Within a year after Cobalt hit the road, field reports about crashes started surfacing. GM's legal department opened a file on a victim whose airbags failed to deploy in 2005, but it didn't inform GM's safety engineers or NHTSA until two years later. The file was opened four years before the bankruptcy reorganization.

One reason for the lapse is GM's disarray at the time. But another is that the 2000 Transportation Recall Enhancement, Accountability and Documentation Act created a perverse incentive for automakers to refrain from fully airing safety concerns internally — the exact opposite of its purpose. Once the matter reaches company higher-ups, NHTSA has to be informed within five days, inviting intrusive investigations. Hence, there was an unwritten code that evidence not be moved up the chain of command until necessary.

Owners of the recalled cars, along with the families of two teenagers killed in a 2006 Cobalt crash in Wisconsin, filed a class-action lawsuit last week seeking $6 billion to $10 billion in damages for GM's alleged negligence. But GM enjoys legal immunity from all incidents before its 2009 restructuring.

A liability shield isn't unusual in bankruptcy cases, notes George Mason University's Todd Zywicki, but what is unusual is that GM and Chrysler, which also filed for bankruptcy protection, weren't required to put money in special trust funds for prospective victims. (Chrysler's shield extends to post-bankrutpcy incidents involving cars already on the road at the time of the restructuring, a deal that GM wanted but was denied.) Instead, the corporate giants can treat injured customers as shabbily as unsecured creditors. What little compensation that is available will come from the sale of closed GM plants being held in a shell corporation.

The only way victims can get adequate compensation is by suing the restructured GM, but that would require proving that the company knowingly withheld information to obtain its shield. That is why the Congressional investigations are of vital importance to the victims.

However, what is now mostly a legal and regulatory story could explode into politics if it turns out during the investigations that GM disclosed the potential liability to Treasury officials and still received a shield. If NHTSA knew about the problems, why didn't Treasury?

Car owners aren't the only ones hurt by the bailout deal. GM's competitors are being harmed, too.

For example, notes Center for Automotive Research's Sean McAlinden, the shield gives GM an unfair competitive advantage. GM saves close to $300 million in annual product-liability claims because it is on the hook for a fewer of them. And this is on top of the lower debt-service costs and special post-bankruptcy tax write-offs that GM received through the bailout that its competitors don't.

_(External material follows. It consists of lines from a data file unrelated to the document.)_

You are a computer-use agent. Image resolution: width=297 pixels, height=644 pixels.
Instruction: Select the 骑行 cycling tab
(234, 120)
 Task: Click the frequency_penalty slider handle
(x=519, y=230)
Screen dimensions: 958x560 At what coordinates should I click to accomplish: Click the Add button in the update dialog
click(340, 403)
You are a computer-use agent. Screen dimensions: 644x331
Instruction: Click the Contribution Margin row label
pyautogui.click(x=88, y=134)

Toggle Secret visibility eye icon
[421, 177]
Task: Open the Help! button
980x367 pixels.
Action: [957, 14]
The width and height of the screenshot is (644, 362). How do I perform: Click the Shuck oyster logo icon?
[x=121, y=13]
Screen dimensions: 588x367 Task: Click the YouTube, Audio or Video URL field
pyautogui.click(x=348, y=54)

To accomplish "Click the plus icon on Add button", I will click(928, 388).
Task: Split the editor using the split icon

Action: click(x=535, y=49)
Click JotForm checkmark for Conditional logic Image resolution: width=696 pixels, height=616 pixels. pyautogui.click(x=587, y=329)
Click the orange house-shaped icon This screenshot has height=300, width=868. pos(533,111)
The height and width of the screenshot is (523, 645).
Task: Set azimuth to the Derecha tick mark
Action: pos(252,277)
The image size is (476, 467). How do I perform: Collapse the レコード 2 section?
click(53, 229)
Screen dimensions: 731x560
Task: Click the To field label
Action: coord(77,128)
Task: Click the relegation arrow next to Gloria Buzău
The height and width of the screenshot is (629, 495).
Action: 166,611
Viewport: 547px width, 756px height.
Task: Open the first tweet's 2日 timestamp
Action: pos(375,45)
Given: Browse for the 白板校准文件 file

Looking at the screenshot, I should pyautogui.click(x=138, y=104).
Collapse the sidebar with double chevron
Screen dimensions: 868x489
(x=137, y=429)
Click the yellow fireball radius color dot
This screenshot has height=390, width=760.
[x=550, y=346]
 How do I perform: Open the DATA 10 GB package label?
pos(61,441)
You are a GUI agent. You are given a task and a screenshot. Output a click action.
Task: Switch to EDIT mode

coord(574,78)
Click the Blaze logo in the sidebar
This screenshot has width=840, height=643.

GM CEO Mary Barra announced that she's setting aside $300 million to pay for fixes for various recalls. In addition, GM could have to pay a $35 million civil fine for its delay in revealing problems with the Cobalt.

That's a pittance compared with what the company stands to lose if courts overturn its liability shield. From the standpoint of GM's customers and competitors, the bailout isn't a success; it's a travesty.